What you should do: Render every line of the material below as a Markdown table with two columns, "Row" and "Line," numbering the rows in order and omitting blank lines and pictures.

Information shown:
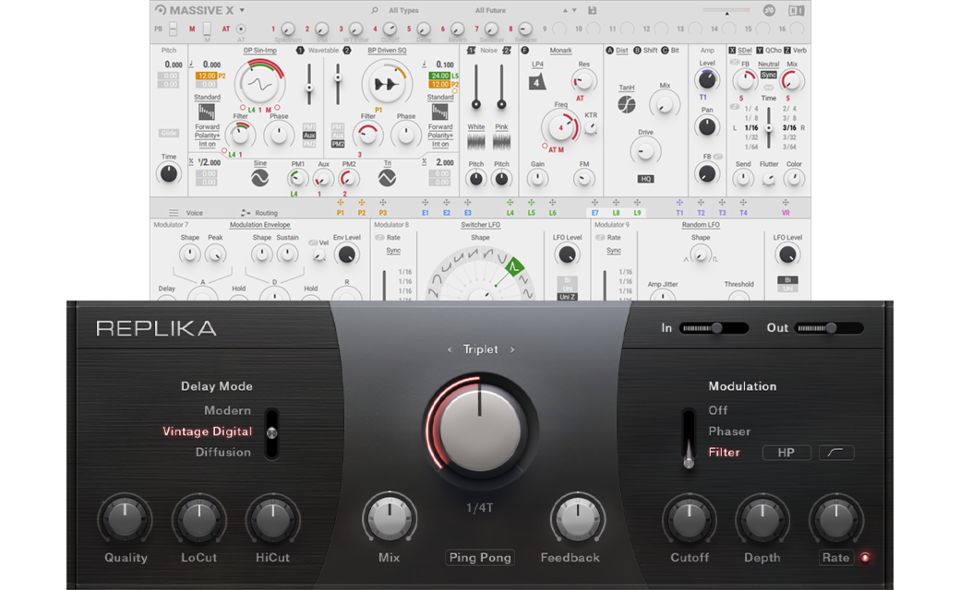
Task: Click the save preset floppy icon
Action: [593, 11]
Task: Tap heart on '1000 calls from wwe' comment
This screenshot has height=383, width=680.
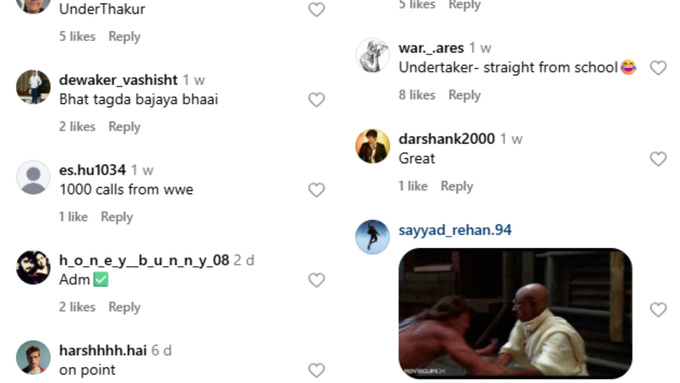Action: pos(317,190)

Solution for this task:
| Row | Line |
|---|---|
| 1 | Task: Click the save preset floppy icon |
| 2 | Action: [593, 11] |
| 3 | Task: Tap heart on '1000 calls from wwe' comment |
| 4 | This screenshot has height=383, width=680. |
| 5 | Action: pos(317,190) |